The Russian Federal Security Service (FSB), has accused Apple of colluding with the USA’s top spy agency, the NSA, to infect iPhones with malicious code to eavesdrop on calls of diplomats and other people of interest.
The FSB, which is the successor to the KGB, claims several thousand iPhones in use by diplomats and people the NSA want to monitor have been infected:
“The company (Apple) provides American intelligence services with a wide range of opportunities to control both any persons of interest to the White House, including their partners in anti-Russian activities, and their own citizens.
“There is infection of foreign numbers and subscribers SIM cards registered at diplomatic missions and embassies in Russia, including the countries of the NATO bloc and the post-Soviet space, as well as Israel, SAR and China’ claims the FSB.
“Information received by the Russian intelligence services testifies to the close cooperation of the American company Apple with the national intelligence community, in particular the U.S. NSA, and confirms that the declared policy of ensuring the confidentiality of personal data of users of Apple devices is not true”.
Apple denies the claims saying “it has “never worked with any government to insert a backdoor into any Apple product and never will.”
It is likely the information to the Russian intelligence agency about the alleged attacks came from cyber security company Kaspersky Labs in Moscow.
CEO Eugene Kaspersk said the company had discovered a complex, professionally-targeted cyberattack that uses iPhones.
“The purpose of this attack is the inconspicuous introduction of spyware into the iPhones of employees of the company – both top and middle-management” he said.
“The attack is carried out using an invisible iMessage with a malicious attachment, which, using a number of vulnerabilities in the iOS operating system, is executed on the device and installs spyware.
“The deployment of the spyware is completely hidden and requires no action from the user. Further, the spyware also quietly transmits private information to remote servers: microphone recordings, photos from instant messengers, geolocation and data about a number of other activities of the owner of the infected device.

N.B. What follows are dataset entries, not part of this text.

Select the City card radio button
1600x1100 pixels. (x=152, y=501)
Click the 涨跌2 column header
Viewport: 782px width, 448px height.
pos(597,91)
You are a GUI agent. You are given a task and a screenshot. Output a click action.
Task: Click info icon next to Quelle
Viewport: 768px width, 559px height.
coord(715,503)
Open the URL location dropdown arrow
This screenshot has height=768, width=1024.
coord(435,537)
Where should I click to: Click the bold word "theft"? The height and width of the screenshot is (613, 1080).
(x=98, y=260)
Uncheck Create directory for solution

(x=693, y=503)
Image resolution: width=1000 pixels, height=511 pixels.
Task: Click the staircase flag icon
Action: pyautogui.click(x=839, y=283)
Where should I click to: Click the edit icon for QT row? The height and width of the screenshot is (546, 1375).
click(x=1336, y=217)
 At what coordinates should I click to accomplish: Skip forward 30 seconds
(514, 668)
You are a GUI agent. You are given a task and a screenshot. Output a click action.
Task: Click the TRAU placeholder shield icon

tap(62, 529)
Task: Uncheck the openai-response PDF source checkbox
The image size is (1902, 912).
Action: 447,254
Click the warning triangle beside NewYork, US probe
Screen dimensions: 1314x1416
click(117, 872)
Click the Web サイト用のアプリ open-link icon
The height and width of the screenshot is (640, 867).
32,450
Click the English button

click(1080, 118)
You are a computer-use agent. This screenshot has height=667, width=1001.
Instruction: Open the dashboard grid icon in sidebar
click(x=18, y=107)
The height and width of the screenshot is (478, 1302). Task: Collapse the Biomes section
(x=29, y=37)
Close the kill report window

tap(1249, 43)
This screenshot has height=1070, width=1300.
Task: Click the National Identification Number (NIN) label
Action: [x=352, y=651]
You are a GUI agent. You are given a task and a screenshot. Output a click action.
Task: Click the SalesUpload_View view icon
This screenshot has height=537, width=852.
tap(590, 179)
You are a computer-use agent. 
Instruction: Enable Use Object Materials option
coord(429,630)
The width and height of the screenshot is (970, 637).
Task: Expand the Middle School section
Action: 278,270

Kaspersky experts Igor Kuznetsov, Valentin Pashkov Leonid Bezvershenko and George Kucherin discovered the cyber attack. Their report states:
“The attack is carried out as discreetly as possible, however, the fact of infection was detected by Kaspersky Unified Monitoring and Analysis Platform, a native solution for information and event management. The system detected an anomaly in our network coming from Apple devices. Further investigation from our team showed that several dozen iPhones of our employees were infected with a new, extremely technologically sophisticated spyware we dubbed ‘Triangulation’
“While monitoring the network traffic of our own corporate Wi-Fi network dedicated for mobile devices using the Kaspersky Unified Monitoring and Analysis Platform (KUMA), we noticed suspicious activity that originated from several iOS-based phones. Since it is impossible to inspect modern iOS devices from the inside, we created offline backups of the devices in question, inspected them using the Mobile Verification Toolkit’s mvt-ios and discovered traces of compromise. We are calling this campaign “Operation Triangulation”, and all the related information we have on it will be collected on the Operation Triangulation page.”